--- START ---

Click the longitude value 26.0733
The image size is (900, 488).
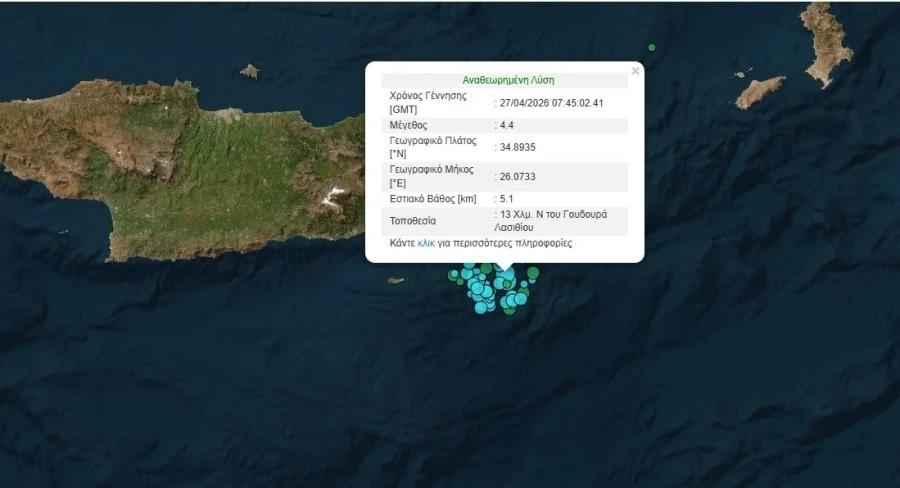(x=517, y=176)
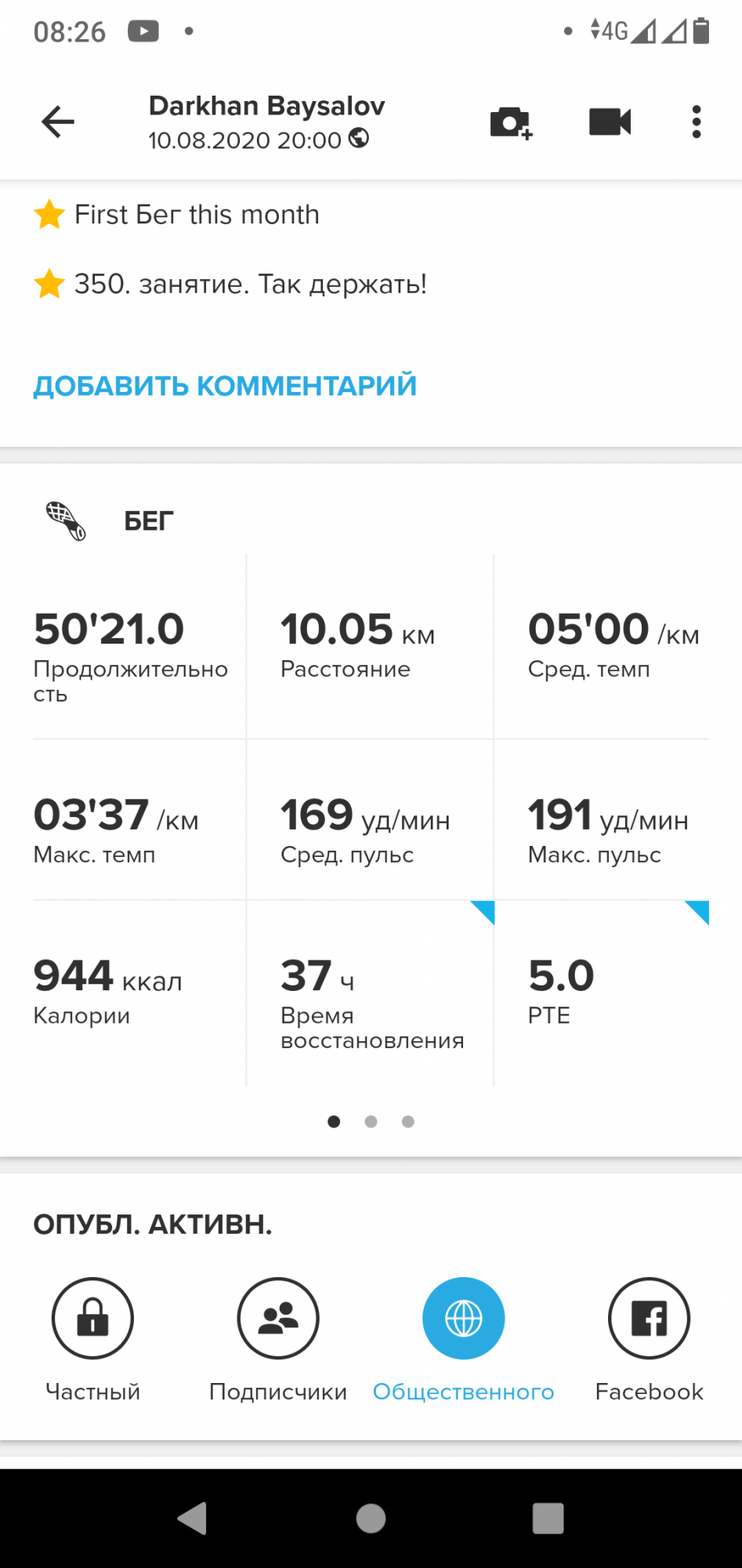The width and height of the screenshot is (742, 1568).
Task: Add a photo with camera icon
Action: tap(511, 122)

--- END ---

## REQUIREMENT:
Pictures stay out; everything else in the entries is copied exactly.

## OUTPUT:
Click the longitude value 26.0733
The image size is (900, 488).
(x=517, y=176)
The width and height of the screenshot is (742, 1568).
Task: Add a photo with camera icon
Action: tap(511, 122)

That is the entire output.